_ENTRIES SUPPLIED_.
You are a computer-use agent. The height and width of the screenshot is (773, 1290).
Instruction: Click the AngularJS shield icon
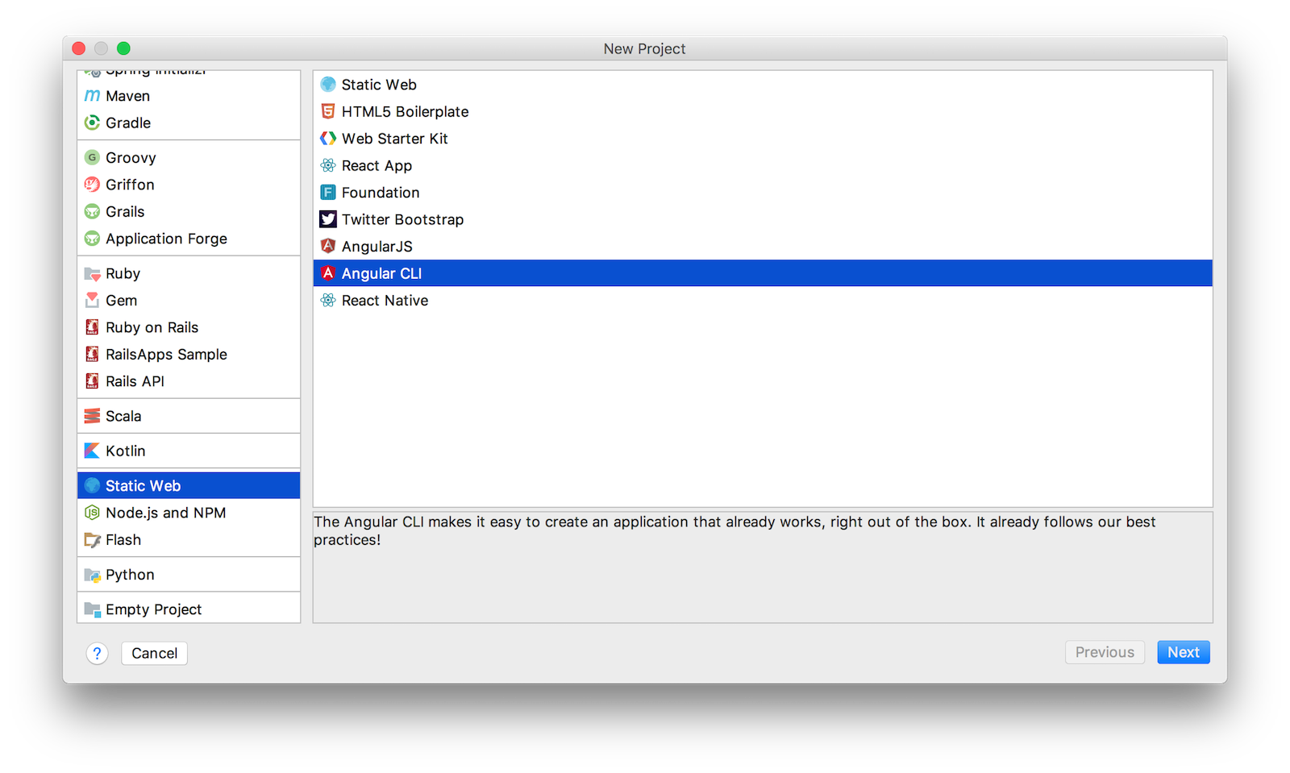click(x=328, y=247)
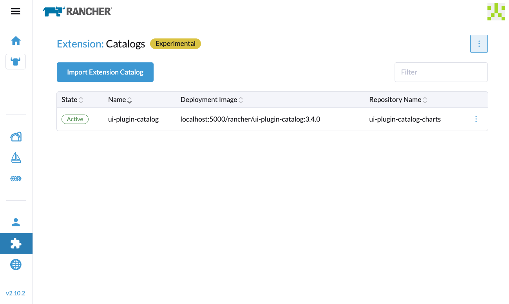This screenshot has width=509, height=304.
Task: Toggle the Name column sort order
Action: [129, 100]
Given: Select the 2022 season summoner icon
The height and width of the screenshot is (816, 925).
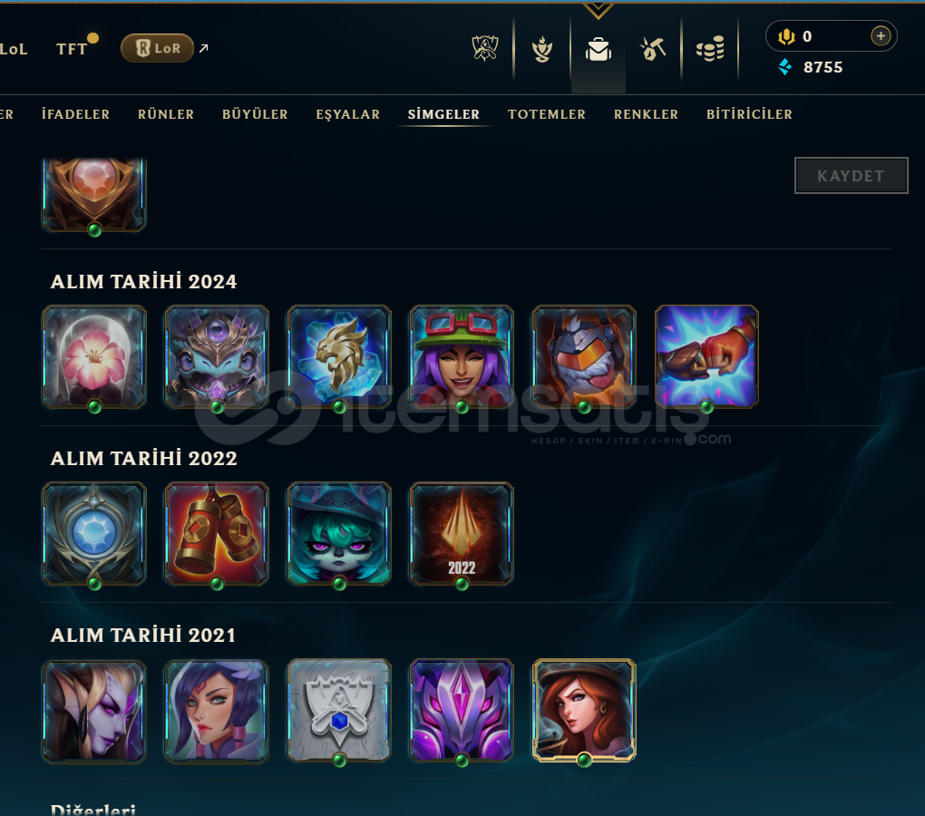Looking at the screenshot, I should coord(462,534).
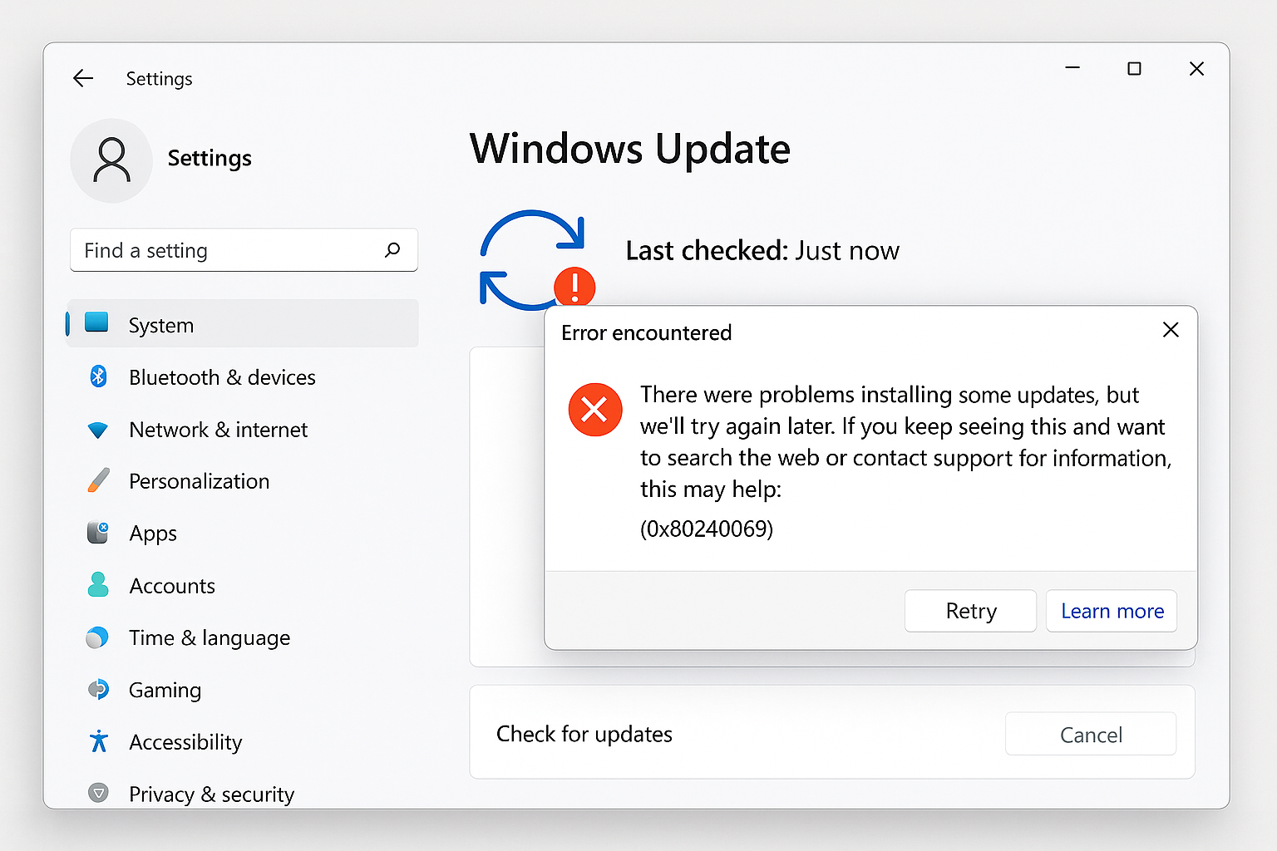1277x851 pixels.
Task: Open Bluetooth & devices settings
Action: coord(98,376)
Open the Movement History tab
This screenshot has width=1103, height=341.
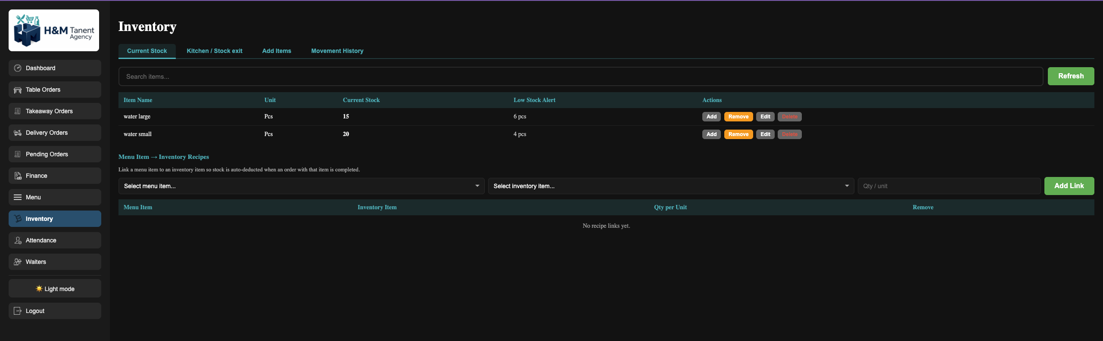(337, 51)
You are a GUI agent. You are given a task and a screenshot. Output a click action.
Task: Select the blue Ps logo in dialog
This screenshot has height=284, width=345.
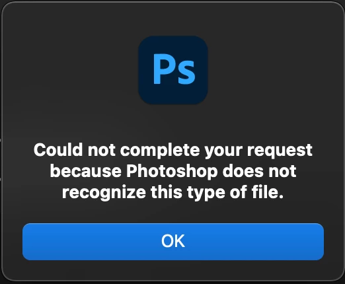(x=173, y=69)
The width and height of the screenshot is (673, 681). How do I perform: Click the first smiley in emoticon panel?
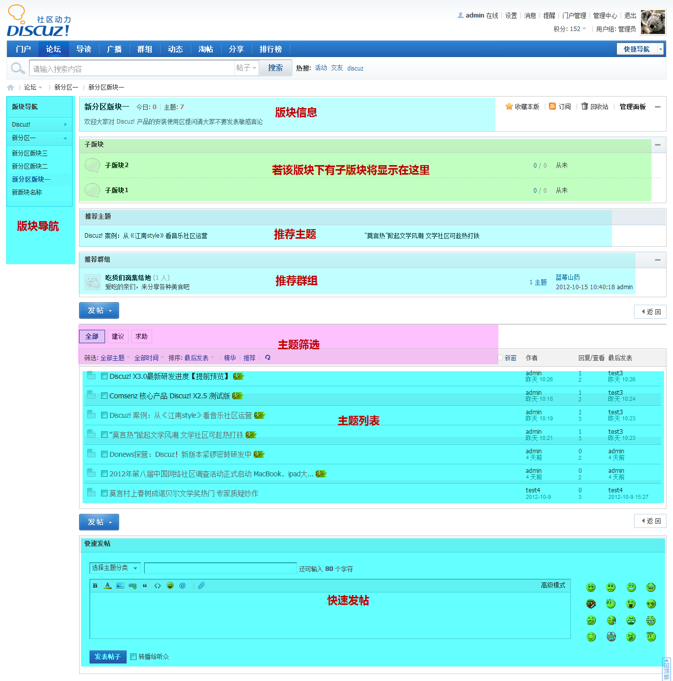coord(591,587)
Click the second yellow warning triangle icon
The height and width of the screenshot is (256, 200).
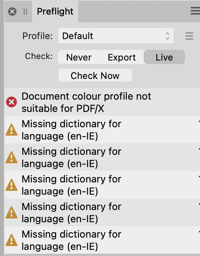(11, 158)
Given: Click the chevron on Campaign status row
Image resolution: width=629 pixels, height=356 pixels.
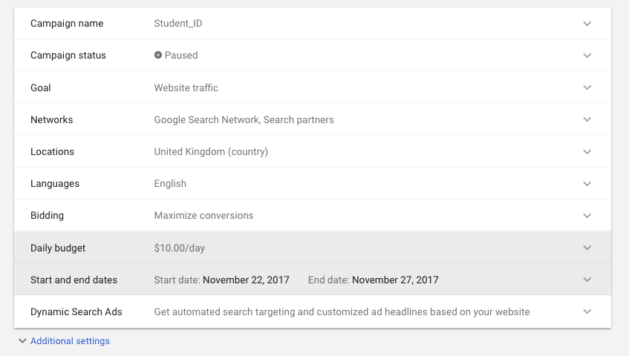Looking at the screenshot, I should tap(587, 56).
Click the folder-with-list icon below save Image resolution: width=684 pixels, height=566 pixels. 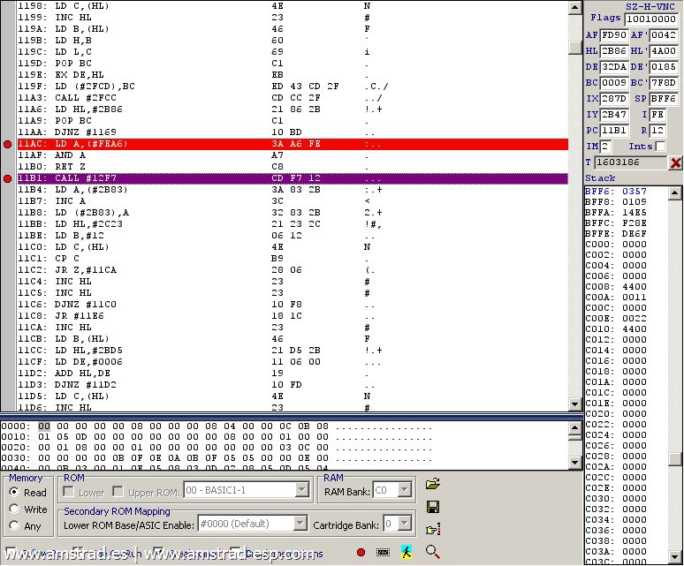coord(432,530)
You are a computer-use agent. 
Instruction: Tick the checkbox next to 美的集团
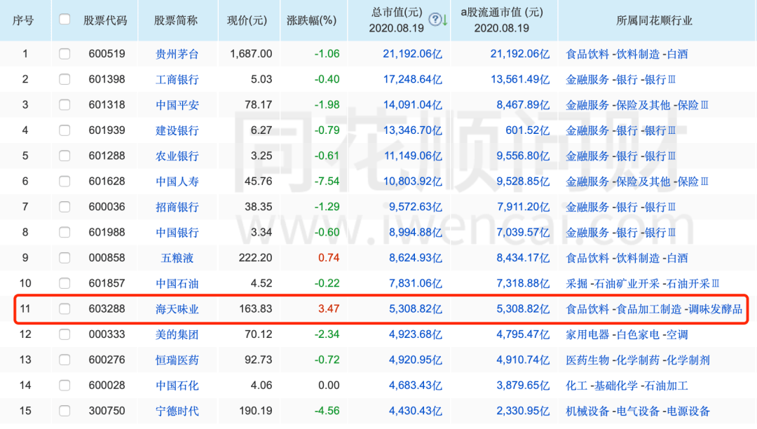tap(64, 334)
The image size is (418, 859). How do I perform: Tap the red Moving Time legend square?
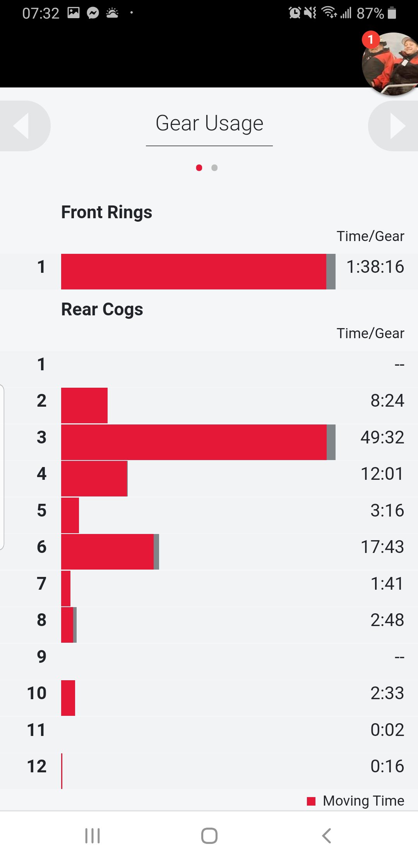pos(311,801)
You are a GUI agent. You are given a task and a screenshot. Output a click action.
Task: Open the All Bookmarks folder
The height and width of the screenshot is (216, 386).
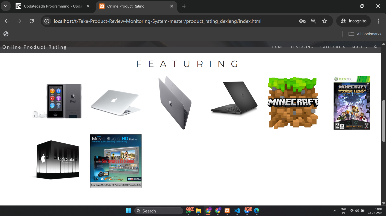365,34
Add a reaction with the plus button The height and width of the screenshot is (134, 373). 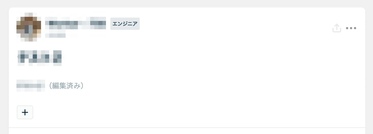(25, 112)
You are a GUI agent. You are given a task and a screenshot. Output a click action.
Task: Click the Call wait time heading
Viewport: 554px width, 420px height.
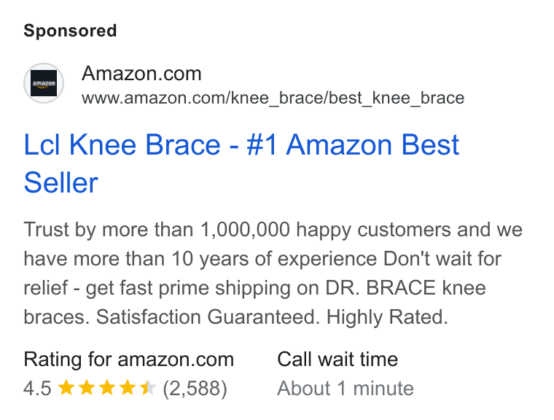[338, 359]
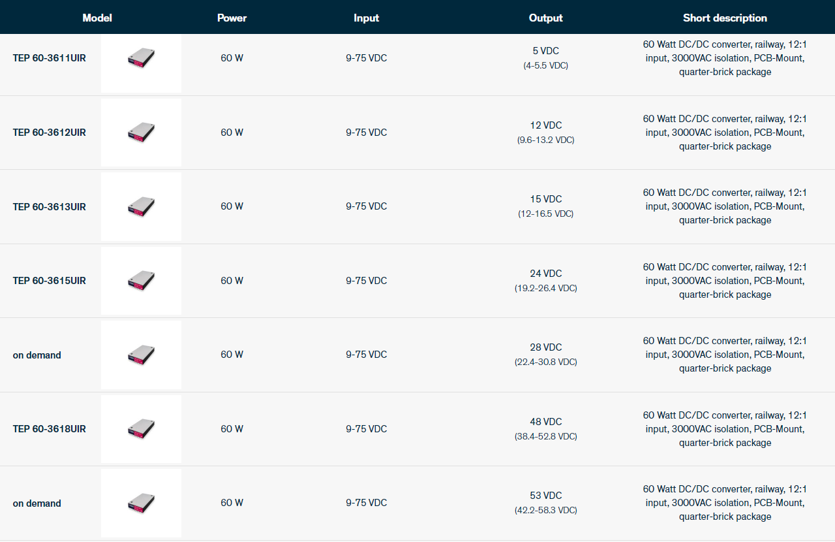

_WHAT THE TASK REQUIRES_. The string to find is "Select"; copy every line of the listing that has it.

_TASK RESPONSE_.
Given: Select the 2022 season summoner icon
Task: Select the blue Ps logo in dialog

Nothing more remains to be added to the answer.